By Editorial Staff
After barely making it onto the stage as the ninth rated candidate for the fifth Republican debate, Rand Paul shocked insiders by moving up to take a third place tie on December 15 as the race begins to get serious with just six weeks until the Iowa caucuses.
The squabble fest featured in order of polling: Donald Trump, Ted Cruz, Marco Rubio, Ben Carson, Jeb Bush, Chris Christie, Carly Fiorina, John Kasich, Carly Fiorina and Rand Paul.
The agreed upon rules and questioning structure for the CNN debate favored the top three candidates with only courtesy questions going to the candidates “on the wings.”
Paul didn’t technically qualify under the CNN criteria for the prime-time debate, because he had less than a national polling average of at least 3.5 percent. But CNN decided that its scientific debate criteria needed an infusion of spirit: “In the light of new polling released this morning and in the spirit of being as inclusive as possible, CNN has decided to include Sen. Rand Paul in the prime-time debate,” according to CNN.
But Senator Rand Paul showed up with his “A-game” and deftly moved into the main flow of the conversation. More importantly, Paul’s answers to complex questions were clear and concise. The Drudge Report instant reader poll rated Rand Paul as third, behind leader Trump and number two Cruz.

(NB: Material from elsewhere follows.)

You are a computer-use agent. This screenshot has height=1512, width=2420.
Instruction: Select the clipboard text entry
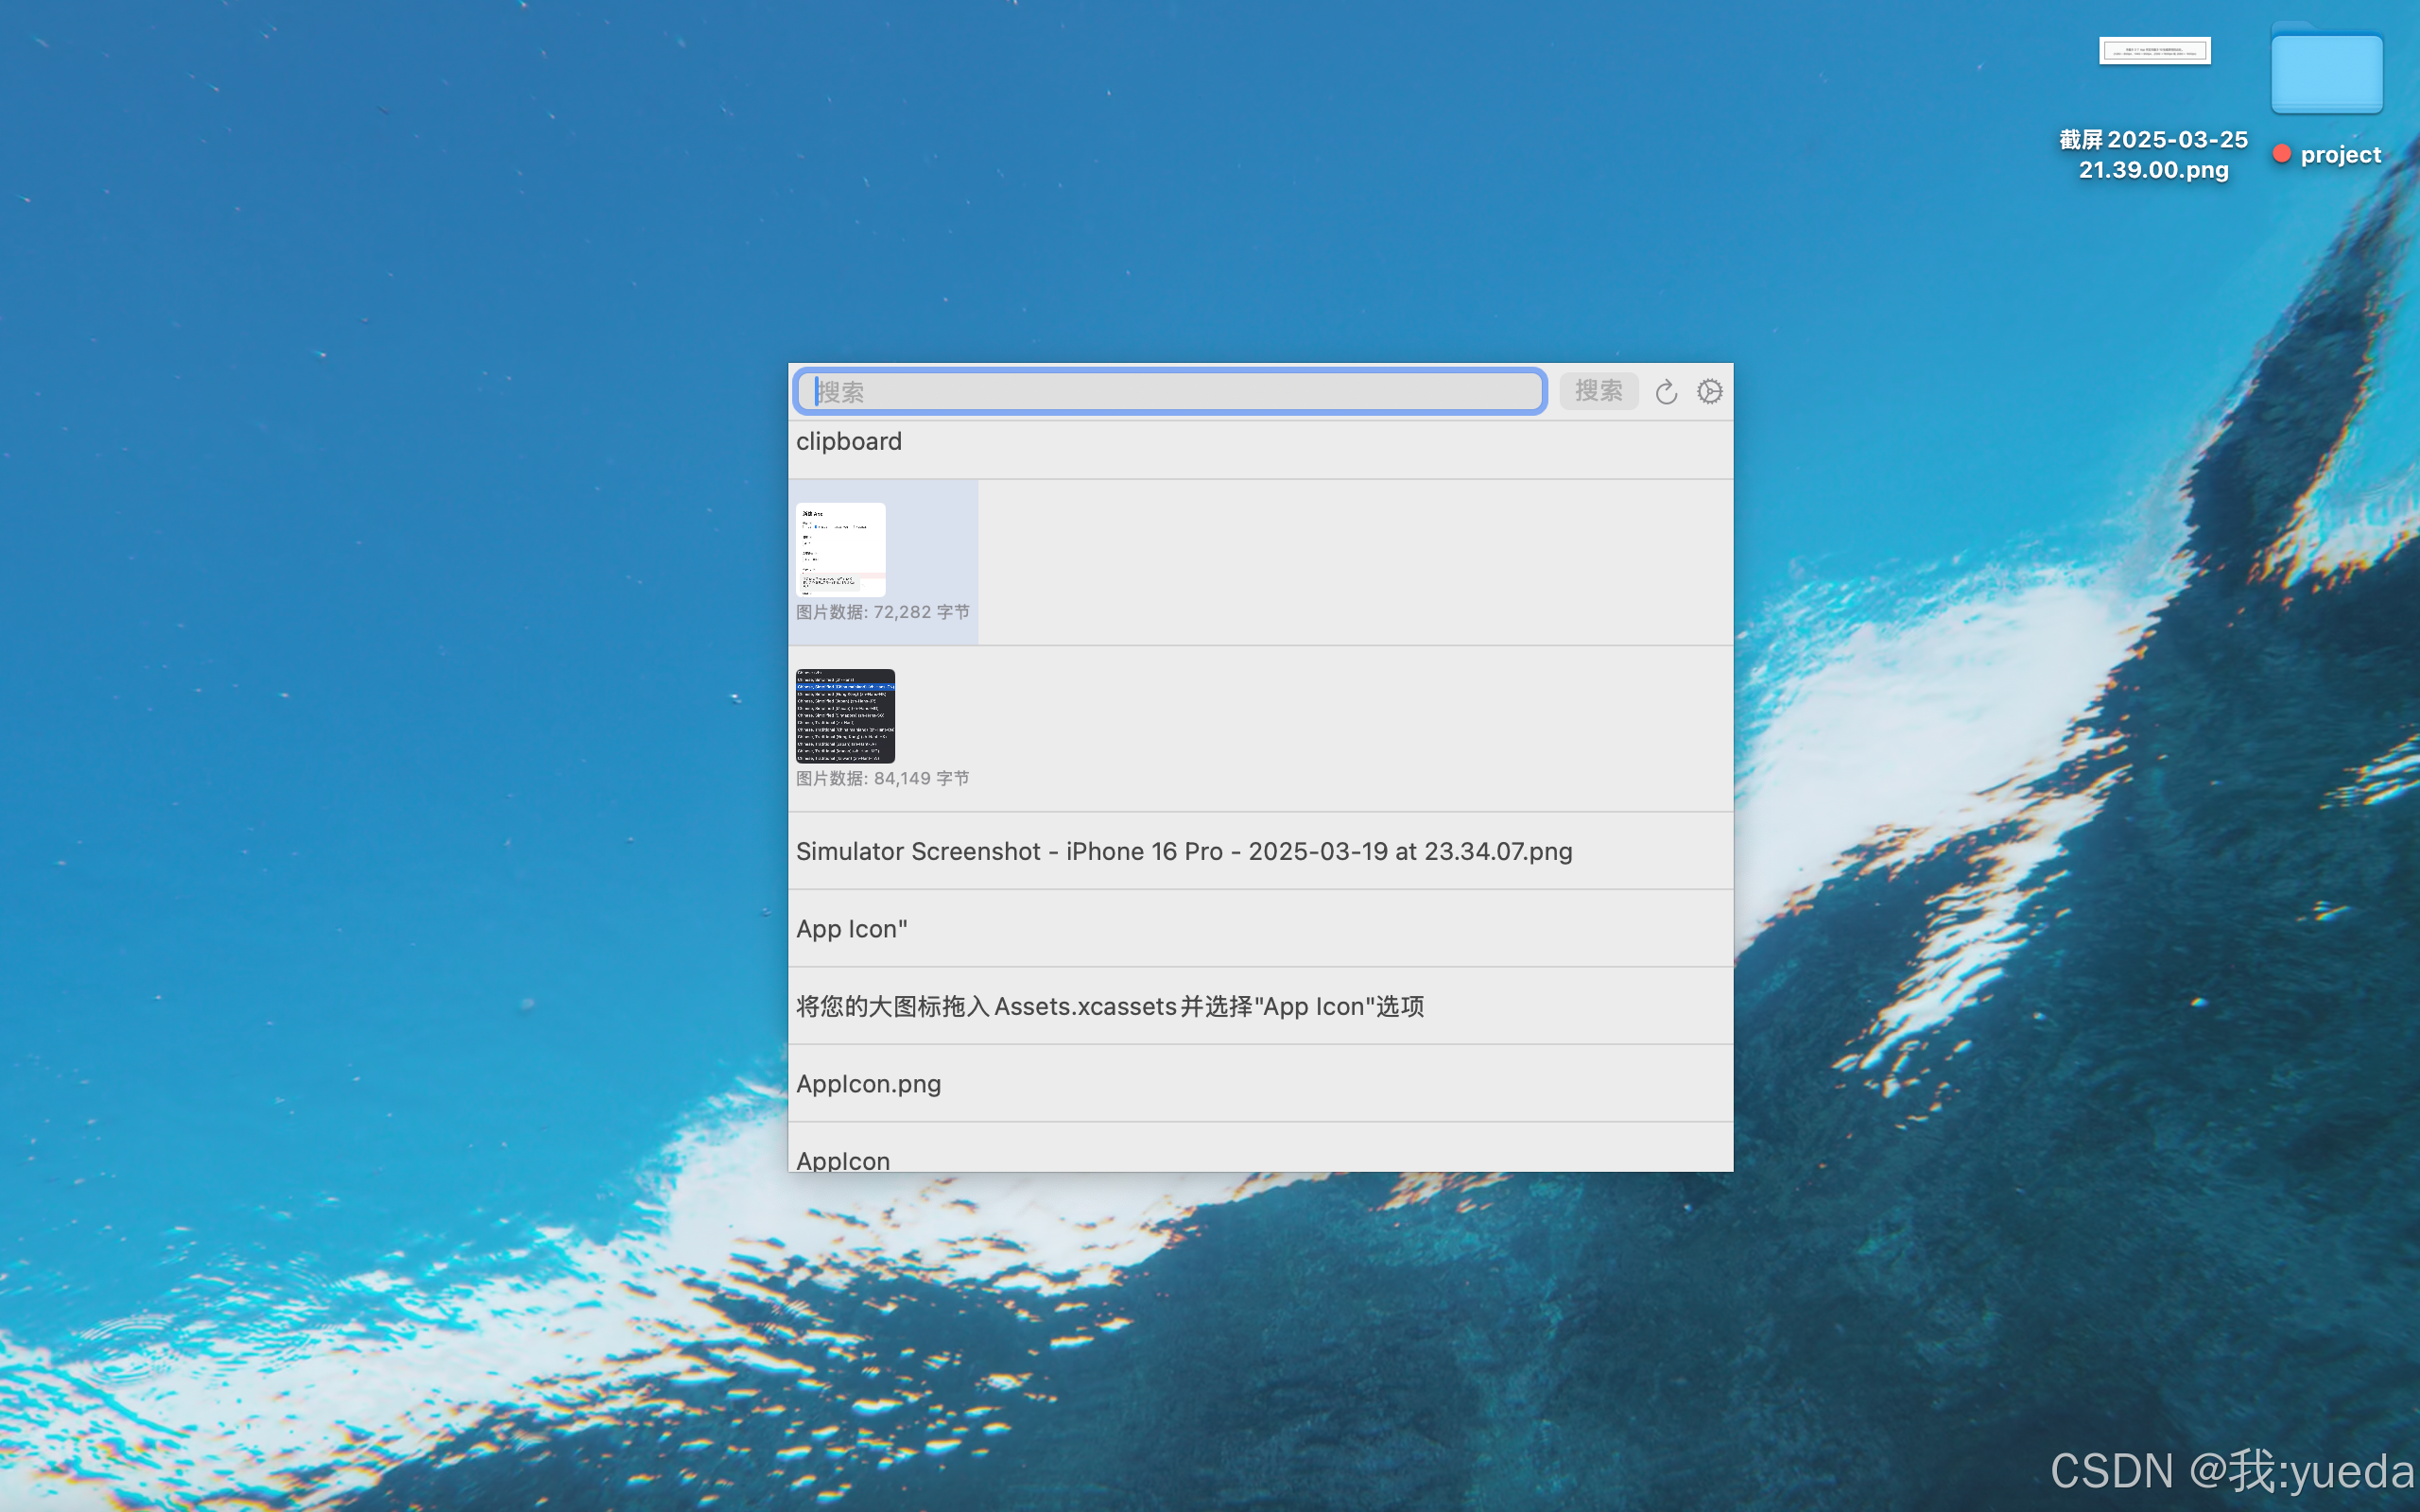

The professional campaign consultants I know on both the Republican and Democrat side were impressed that Paul could work “the big issues” from the extreme outside wing of the stage to drive many of the key discussions during the evening. They also gave substantial points to Paul for goading other candidates into attacking Paul.
The professional consultants rated Paul as tied with Marco Rubio for third place for the evening, behind Trump and Cruz. Below are what the pros noted as Paul’s key moments during the debate:
9:46 p.m.: Internet — Trump defended himself against Paul, saying his proposed Internet restrictions and targeting family members are designed to target terrorists. Paul questions whether Trump is a "serious" candidate.
9:48 p.m.: Rubio acknowledges that local ground forces will have to be pushed more to fight the Islamic State; so far, they haven't done very well. Fiorina, meanwhile, knocks "first-term senators" — like Rubio, Cruz and Paul — who have never made an executive decision in their lives. She also argues that women make better leaders.
9:49 p.m.: Chris Christie, the governor, again knocks Washington politicians for failing to get things done on national security, another criticism of Rubio, Cruz and Paul.
10:05 p.m.: Leadership — Bush defends American leadership, while Paul criticized U.S. interventionism. Cruz jumps in to say the focus should be on the nation's enemies, shouting over the moderator in the process.
10:08 p.m.: Syria — Trump says Syria leader Bashar al-Assad is a "bad guy" but the U.S. should focus on the Islamic State. "We have to do one thing at a time," he says. "We have to get rid of ISIS first."
Christie says the Assad and ISIL issues are related and both have to be confronted.
Paul says taking down Assad could lead to a worse government.
10:15 p.m.: Russia — Fiorina says she would refuse to talk with Russian President Vladimir Putin until changes are made, including U.S. policy in Syria and the Middle East.
Christie says he would back a no-fly zone over Syria and shoot down a Russian plane that violates it. For good measure, he says Obama has been a "feckless weakling" when it comes to dealing with Putin.
Paul describes a "no-fly zone" over Syria is "a recipe for World War III."
10:30 p.m.: Immigration — Though asked about Syrian refugees, Paul attacks Rubio for an immigration bill he once backed, saying he sided with Democrats.
Paul later disputes the Syrian refugee program.
11:05 p.m.: Closing statements: Paul says debt is weakening the nation, and he is the only “fiscal conservative” in the race.